Hubo un tiempo en que se sostenía la tesis de que el actor no debía ser inteligente. Lo había dicho Diderot, el comediante es "un pantin merveilleux, dont le poete tient la ficelle" (una marioneta maravillosa, de la que el poeta tiene los hilos). Se argüían ejemplos de ilustres tontos: si se miraban bien, o no eran tontos o no eran buenos actores. Además, había que olvidarse de actores como Shakespeare o Molière: pero las teorías funcionan siempre que se olvide la realidad. Todavía sobreviven escuelas que intentan que el actor sea un gran vacío, un cuerpo disponible, flexible, ágil y en blanco. Se van acabando. Va pasando la época del actor-objeto. También la de que el monopolio de la inteligencia la tiene el autor, al que ya desplazó el director. Vienen otros tiempos.Por ese tiempo, Fernando Fernán-Gómez (que ganó el pasado miércoles el premio Mayte de teatro) era ya un actor inteligente. Un personaje más bien insólito -físicamente- y paradójico -mentalmente-; ocultaba un poco su talento de escritor, que le brotaba en poemas, en breves obras de teatro. Tenía como un pudor en entrar en ese terreno de la inteligencia oficial que era la del escritor.

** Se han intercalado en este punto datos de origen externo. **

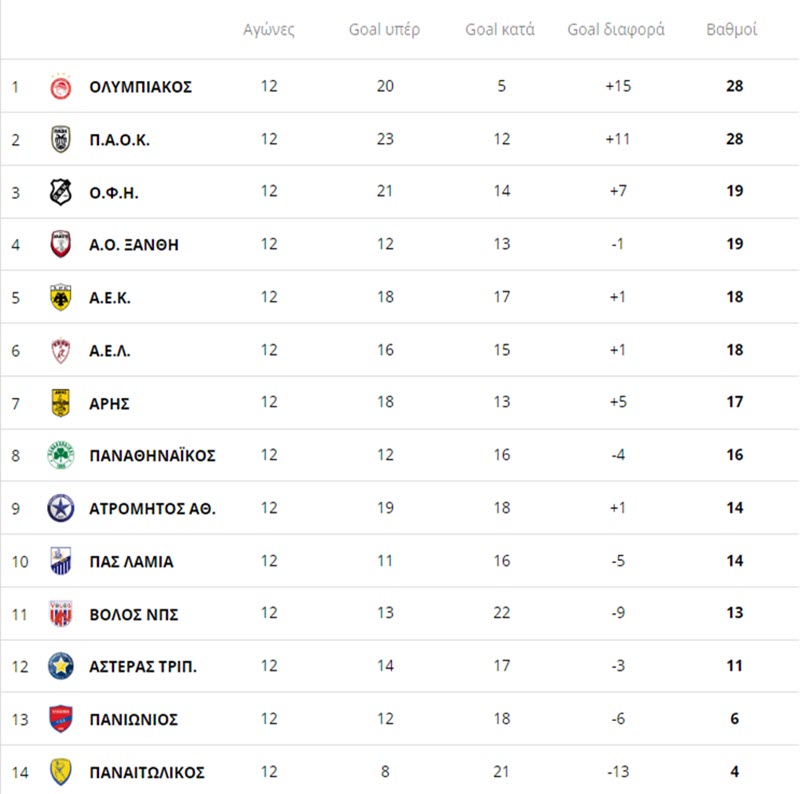Click the A.E.L. team crest
The image size is (800, 794).
coord(61,351)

No parece -por el temblorcillo de una voz tan experta y en un acostumbrado a todas las comparecencias con que recibió el Premio Mayte, como escritor- que haya perdido enteramente ese pudor, esa timidez.

Es, sin embargo, el escritor de una narración escénica tan importante como Las bicicletas son para el verano; que no es una excepción sino que viene después de otra comedia que dilapidó un verano, en una temporada condenada a ser efimera, probablemente por ese mismo desdén suyo -o inseguridad- de su oficio de escritor: Los domingos, bacanal.

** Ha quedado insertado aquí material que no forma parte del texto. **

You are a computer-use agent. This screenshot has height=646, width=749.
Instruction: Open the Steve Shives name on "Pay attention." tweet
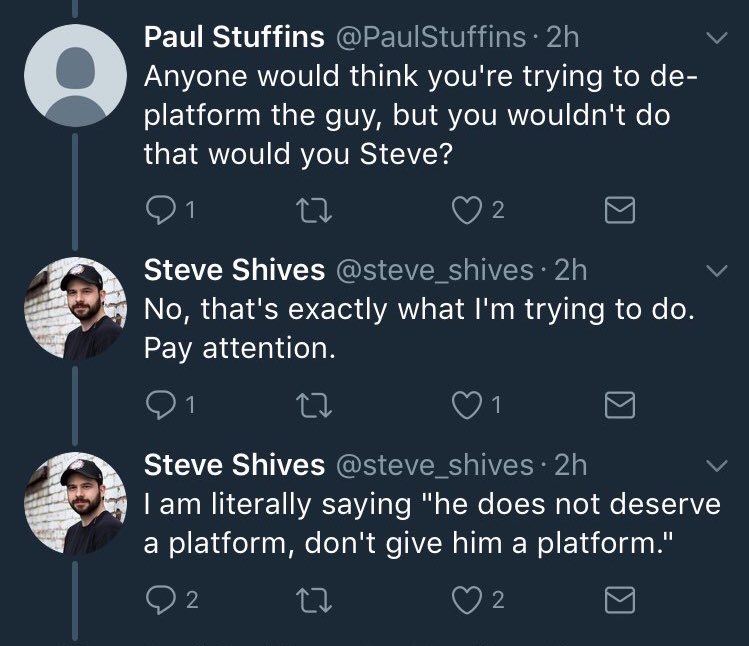[x=234, y=270]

Fernando Fernán-Gómez escribe ahora un largo serial radiofónico. Se acerca todos los días a la máquina de escribir con un misterioso respeto. Ensaya la escritura como ensaya una obra de teatro. Desmiente, otra vez, la leyenda de su pereza, de su falta de afición al trabajo. Quizá él mismo no sabe que es un gran trabajador; tal vez le haya hecho falta engañarse a sí mismo, no querer saber que era un escritor -a pesar de guiones como el de El extraño viaje o La vida alrededor-, creerse que era un aficionado, un escritor de domingo; porque las aficiones no cansan.

Lo grave es que el entorno de Fernán-Gómez haya tardado tanto tiempo en aceptarle como un escritor profesional, si es que las dos palabras se pueden hacer casar. Que en tantos años de sequía teatral no se haya encontrado dónde estaba un autor que, con una famajusta en el mundo de la interpretación, ha tenido que acudir a una cooperativa de verano y a un concurso (el Lope de Vega) para estrenar. En tanto, otros actores han demostrado que su oficio es inteligencia y es cultura, y puede escribir; el tonto nunca sirve en nada, y que el vacío de un cuerpo sólo lo puede llenar la mente de ese cuerpo.

Había suficientes escritores en el jurado del Premio Mayte como para reconocerle como a uno de los suyos. Y para producir esta agradable paradoja: la de saber que un actor es un escritor. Como en los tiempos de Shakespeare, como en los tiempos de Molière. Como en todos los tiempos del teatro.